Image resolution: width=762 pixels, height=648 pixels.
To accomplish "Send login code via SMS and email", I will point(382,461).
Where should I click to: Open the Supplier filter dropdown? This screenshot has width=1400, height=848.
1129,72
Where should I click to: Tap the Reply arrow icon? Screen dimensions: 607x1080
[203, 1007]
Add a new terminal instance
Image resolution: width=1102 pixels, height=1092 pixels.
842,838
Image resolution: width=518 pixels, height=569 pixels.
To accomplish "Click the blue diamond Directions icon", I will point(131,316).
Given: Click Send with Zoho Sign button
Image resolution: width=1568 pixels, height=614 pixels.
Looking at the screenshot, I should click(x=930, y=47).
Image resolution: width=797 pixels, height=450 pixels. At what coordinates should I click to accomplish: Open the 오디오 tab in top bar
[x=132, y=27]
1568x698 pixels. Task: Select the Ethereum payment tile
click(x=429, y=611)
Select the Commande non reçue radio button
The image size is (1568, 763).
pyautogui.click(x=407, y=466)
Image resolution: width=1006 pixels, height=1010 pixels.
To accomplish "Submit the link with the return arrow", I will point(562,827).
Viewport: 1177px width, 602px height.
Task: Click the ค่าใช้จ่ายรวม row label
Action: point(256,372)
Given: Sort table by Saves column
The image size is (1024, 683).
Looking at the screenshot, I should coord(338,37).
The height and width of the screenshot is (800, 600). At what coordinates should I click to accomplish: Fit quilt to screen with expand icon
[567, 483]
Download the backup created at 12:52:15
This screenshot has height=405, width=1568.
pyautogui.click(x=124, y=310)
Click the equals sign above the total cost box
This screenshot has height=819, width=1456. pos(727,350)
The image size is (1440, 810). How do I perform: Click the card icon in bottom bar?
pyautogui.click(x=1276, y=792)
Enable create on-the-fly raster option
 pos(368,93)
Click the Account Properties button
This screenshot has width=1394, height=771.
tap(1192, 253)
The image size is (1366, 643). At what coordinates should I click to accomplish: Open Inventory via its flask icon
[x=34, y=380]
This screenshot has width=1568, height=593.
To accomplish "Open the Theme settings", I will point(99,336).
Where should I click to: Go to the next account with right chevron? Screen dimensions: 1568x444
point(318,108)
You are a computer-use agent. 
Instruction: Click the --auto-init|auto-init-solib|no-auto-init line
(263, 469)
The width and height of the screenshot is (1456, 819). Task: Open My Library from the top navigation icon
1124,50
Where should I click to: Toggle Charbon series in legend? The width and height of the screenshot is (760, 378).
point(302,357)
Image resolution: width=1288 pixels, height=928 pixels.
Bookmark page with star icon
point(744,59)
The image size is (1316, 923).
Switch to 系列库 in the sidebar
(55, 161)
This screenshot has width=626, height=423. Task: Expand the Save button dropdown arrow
□ □ □ □ □
EXERCISE: Copy the listing above, starting at its first line and ending with the line containing "[203, 1007]", inclusive, and reproduce only those lines with the requests kept intact. Increase every coordinate in the answers by 62.

COMPLETED TASK:
Image resolution: width=762 pixels, height=648 pixels.
To accomplish "Send login code via SMS and email", I will point(444,523).
Where should I click to: Open the Supplier filter dropdown? This screenshot has width=1400, height=848.
1191,134
Where should I click to: Tap the Reply arrow icon? Screen dimensions: 607x1080
[265, 1069]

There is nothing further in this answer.